Here are some tips on what you can do to stay safe if snow and ice turn out the lights in your home Thursday.
WASHINGTON — Another round of snow and ice is on its way to the DC region. There are a few things you can do to keep yourself prepared in advance.
This latest storm has the potential to cause power outages in the area. Emergency officials always recommend keeping many batteries in your house to power important devices like flashlights and weather radios.
Digital devices like phones and portable chargers should be powered up in advance of any storm as well.
It may seem obvious, but federal emergency officials recommend to keep your refrigerator door closed during power outages too.
A refrigerator can keep food cold for about four hours during a power outage, while a full freezer will keep its temperature for about 48 hours. Homeowners should monitor temperatures of both with a thermometer.

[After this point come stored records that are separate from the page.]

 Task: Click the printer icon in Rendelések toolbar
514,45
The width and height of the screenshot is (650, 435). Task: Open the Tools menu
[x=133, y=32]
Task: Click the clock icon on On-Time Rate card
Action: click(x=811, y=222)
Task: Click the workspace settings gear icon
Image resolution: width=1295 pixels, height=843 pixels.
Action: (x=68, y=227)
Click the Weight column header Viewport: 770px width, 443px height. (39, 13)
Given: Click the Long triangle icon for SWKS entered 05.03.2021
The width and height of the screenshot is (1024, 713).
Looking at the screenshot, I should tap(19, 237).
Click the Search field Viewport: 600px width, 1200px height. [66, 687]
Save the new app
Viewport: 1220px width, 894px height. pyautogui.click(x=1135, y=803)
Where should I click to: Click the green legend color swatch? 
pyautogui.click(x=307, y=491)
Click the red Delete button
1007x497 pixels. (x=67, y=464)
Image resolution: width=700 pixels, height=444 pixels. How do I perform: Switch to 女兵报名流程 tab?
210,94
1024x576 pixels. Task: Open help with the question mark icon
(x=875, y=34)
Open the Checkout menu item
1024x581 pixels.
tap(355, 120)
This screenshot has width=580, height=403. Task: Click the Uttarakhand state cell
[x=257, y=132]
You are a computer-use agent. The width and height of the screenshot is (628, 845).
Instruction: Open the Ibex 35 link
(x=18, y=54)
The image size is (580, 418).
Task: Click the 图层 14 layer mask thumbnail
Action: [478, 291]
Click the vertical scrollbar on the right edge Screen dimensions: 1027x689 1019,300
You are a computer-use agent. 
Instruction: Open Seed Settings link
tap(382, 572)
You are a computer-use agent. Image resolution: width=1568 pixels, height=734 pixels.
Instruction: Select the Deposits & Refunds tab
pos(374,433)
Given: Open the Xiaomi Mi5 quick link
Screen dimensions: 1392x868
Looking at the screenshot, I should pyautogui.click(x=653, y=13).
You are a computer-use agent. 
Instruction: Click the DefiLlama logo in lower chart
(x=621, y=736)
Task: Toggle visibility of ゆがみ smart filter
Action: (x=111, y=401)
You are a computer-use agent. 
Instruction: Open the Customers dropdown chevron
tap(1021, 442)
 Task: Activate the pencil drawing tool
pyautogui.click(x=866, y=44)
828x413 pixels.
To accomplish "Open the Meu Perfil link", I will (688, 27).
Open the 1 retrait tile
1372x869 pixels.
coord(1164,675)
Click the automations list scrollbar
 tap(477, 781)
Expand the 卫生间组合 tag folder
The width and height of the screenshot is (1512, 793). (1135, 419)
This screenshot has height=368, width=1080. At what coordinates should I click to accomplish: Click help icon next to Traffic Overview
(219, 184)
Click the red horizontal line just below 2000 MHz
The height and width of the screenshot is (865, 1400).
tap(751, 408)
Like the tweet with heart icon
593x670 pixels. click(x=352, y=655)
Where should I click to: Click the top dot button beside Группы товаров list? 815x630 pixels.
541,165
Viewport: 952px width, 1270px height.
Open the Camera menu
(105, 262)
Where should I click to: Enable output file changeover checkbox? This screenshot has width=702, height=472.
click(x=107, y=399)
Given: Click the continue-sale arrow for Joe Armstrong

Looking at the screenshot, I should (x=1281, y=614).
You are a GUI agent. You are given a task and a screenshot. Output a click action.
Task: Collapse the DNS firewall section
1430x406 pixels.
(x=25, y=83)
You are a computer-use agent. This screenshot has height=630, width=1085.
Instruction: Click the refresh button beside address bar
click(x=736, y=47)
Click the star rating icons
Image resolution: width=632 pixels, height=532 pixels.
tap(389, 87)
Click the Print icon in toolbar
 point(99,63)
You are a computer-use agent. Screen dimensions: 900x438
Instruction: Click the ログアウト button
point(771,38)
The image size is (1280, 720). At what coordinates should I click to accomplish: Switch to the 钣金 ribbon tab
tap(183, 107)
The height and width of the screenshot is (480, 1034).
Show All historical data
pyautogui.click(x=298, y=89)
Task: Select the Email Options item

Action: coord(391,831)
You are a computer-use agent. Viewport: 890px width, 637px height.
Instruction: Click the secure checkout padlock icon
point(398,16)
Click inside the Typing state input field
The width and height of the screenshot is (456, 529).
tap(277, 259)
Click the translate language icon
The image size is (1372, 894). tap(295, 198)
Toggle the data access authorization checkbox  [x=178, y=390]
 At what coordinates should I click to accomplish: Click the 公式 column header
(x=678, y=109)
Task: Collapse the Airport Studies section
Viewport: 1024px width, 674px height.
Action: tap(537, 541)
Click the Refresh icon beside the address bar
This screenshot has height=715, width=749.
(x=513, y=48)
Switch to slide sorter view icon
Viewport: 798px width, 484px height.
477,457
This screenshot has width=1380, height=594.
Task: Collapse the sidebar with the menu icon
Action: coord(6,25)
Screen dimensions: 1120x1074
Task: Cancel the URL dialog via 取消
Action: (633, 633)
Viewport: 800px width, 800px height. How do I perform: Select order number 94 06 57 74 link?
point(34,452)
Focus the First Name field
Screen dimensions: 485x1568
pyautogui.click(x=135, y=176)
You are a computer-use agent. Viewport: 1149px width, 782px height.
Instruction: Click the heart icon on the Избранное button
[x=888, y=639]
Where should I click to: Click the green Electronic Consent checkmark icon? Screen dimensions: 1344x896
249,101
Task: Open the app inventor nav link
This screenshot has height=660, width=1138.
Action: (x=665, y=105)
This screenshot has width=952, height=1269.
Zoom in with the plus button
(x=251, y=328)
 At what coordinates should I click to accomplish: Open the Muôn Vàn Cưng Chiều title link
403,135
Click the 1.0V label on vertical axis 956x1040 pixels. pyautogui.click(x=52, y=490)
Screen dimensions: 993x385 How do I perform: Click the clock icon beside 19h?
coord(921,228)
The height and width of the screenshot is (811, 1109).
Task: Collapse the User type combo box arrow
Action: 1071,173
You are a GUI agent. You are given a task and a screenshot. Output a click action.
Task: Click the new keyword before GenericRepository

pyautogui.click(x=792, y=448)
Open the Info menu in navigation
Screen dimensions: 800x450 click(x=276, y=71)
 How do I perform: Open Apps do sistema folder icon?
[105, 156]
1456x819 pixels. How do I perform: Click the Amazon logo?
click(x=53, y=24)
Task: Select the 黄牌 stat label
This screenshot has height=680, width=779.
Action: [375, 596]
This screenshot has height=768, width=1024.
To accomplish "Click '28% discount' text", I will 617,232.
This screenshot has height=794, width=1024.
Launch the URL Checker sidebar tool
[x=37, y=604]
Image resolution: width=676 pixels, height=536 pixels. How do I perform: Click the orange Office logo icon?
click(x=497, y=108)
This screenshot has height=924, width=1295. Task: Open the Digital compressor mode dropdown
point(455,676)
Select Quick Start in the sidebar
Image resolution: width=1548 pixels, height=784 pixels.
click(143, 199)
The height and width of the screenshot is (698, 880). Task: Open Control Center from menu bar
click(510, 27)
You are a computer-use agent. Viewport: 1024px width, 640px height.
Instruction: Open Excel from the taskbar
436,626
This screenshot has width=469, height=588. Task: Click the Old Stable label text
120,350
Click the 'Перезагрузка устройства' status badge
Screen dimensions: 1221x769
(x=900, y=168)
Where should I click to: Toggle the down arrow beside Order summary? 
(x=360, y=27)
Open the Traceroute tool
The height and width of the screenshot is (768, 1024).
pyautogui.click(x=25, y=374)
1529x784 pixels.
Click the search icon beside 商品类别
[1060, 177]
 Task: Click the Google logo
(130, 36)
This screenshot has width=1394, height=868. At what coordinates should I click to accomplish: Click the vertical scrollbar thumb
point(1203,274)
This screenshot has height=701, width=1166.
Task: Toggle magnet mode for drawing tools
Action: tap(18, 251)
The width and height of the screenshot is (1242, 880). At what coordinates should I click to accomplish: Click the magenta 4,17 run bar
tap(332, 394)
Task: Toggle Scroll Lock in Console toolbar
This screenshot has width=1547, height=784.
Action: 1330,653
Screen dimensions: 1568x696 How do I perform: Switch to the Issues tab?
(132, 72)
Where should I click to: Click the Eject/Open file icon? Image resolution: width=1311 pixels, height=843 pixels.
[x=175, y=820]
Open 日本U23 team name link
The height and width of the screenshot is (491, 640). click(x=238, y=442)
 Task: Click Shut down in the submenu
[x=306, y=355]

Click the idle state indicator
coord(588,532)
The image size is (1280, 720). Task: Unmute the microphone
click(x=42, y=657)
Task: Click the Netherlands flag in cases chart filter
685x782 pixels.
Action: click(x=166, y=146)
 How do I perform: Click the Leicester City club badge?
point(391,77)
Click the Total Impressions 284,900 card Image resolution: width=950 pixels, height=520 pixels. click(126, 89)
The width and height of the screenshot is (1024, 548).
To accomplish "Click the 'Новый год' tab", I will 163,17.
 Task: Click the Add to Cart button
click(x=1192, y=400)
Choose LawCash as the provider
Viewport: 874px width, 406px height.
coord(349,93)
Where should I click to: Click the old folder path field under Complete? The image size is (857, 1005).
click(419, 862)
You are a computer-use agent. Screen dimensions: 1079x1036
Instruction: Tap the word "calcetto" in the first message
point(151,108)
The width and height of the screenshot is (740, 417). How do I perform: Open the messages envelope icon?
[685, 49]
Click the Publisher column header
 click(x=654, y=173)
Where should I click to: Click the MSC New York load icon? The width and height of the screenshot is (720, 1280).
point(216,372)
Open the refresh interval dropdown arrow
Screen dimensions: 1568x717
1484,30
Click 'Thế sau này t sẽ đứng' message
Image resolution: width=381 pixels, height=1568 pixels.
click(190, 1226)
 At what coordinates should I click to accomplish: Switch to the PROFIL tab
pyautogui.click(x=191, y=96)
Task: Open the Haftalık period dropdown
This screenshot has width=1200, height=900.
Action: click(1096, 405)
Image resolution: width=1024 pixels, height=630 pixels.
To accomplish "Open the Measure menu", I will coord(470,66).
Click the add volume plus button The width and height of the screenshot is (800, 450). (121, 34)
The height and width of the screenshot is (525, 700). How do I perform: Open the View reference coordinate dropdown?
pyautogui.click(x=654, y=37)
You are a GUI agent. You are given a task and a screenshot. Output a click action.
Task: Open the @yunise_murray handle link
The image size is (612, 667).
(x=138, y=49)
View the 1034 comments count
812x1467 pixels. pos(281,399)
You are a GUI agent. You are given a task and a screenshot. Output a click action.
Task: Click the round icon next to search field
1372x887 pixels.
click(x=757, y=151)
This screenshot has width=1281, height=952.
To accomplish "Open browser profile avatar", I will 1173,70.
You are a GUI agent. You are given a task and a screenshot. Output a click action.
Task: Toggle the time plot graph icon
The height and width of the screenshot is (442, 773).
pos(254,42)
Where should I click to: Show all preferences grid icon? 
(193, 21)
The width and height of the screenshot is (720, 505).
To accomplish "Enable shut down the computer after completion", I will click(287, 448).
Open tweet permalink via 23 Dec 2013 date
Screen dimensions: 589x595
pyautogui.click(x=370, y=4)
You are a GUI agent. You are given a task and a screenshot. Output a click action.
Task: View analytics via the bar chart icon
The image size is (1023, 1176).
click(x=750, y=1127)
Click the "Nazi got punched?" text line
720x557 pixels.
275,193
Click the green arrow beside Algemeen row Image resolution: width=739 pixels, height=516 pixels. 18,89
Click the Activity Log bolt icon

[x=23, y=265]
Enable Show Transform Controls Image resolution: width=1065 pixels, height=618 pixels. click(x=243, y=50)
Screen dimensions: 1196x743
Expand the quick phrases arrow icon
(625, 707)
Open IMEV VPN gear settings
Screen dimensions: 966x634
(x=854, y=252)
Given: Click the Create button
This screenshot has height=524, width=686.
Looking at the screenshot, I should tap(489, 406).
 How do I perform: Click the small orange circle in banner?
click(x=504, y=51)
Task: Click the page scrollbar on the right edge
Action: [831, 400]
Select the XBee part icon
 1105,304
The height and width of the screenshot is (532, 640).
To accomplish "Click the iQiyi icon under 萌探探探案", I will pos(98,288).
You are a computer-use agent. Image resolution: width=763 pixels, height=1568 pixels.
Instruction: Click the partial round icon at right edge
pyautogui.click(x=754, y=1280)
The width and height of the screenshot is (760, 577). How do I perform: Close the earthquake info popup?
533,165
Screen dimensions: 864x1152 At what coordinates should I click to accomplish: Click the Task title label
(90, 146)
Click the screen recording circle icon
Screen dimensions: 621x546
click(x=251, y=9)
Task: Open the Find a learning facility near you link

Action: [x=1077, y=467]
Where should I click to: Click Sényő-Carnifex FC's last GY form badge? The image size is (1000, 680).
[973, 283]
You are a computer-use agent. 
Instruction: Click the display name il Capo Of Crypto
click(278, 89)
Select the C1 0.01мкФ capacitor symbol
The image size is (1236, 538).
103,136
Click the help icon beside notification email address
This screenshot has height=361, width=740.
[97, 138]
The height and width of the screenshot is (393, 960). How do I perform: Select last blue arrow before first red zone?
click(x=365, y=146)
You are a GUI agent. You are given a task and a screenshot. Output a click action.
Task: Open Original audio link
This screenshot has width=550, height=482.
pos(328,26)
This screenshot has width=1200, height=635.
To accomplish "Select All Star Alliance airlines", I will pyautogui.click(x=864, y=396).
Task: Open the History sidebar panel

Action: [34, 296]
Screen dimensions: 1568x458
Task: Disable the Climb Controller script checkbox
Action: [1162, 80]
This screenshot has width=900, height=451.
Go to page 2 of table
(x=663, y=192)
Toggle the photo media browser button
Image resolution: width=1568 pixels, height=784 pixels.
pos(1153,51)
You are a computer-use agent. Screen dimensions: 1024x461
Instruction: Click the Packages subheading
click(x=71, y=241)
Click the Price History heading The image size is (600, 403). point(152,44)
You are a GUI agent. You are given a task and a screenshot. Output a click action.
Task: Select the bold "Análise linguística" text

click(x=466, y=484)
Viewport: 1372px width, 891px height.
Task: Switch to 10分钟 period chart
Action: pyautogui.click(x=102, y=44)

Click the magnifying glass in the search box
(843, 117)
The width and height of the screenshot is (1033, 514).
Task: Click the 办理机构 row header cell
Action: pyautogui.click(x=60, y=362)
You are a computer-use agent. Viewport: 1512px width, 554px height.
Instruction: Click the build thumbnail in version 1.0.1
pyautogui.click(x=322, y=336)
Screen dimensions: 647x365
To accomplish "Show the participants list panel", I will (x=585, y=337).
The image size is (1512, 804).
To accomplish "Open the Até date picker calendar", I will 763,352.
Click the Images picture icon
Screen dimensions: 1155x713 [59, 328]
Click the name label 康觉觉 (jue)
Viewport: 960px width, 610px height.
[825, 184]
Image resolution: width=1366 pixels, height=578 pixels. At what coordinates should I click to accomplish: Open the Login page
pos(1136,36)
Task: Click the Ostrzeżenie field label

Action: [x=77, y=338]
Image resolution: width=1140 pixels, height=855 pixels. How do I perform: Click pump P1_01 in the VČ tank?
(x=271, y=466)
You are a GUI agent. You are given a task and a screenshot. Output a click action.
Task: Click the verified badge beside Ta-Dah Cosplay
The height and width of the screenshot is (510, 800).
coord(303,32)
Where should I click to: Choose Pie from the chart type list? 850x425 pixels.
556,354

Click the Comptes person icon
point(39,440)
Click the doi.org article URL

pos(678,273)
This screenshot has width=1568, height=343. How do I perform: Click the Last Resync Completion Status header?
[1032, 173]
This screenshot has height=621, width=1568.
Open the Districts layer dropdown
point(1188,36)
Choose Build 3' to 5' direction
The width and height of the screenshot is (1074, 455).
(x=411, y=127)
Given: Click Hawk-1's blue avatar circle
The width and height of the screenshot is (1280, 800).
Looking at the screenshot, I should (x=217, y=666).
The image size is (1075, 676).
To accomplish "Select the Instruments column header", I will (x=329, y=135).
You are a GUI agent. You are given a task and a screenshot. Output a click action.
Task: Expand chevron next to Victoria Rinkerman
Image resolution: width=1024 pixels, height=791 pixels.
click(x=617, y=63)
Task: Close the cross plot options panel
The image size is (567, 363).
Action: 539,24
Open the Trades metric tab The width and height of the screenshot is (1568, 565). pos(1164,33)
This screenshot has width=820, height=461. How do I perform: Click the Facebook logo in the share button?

If you are heading to the store to get supplies, you may want to pick up a bag of sand too.
Any winter storm can translate into treacherous driving. Sand can provide you with some much needed traction to get out of your driveway.
AAA has one more important tip if you hit a slick patch: work to decellerate your car and do not slam on the brakes. After that, the agency says you should try to turn into the slide.
Here are some more tips from the Virginia Department of Emergency Management:
- Maintain food supplies that do not require refrigeration.
- Avoid carbon monoxide poisoning. Generators, camp stoves, or charcoal grills should always be used outdoors and at least 20 feet away from windows. Never use a gas stovetop or oven to heat your home.
- Check on your neighbors. Older adults and young children are especially vulnerable to extreme temperatures.
- Go to a community location with power if heat or cold is extreme.
- Turn off or disconnect appliances, equipment, or electronics. Power may return with momentary “surges” or “spikes” that can cause damage.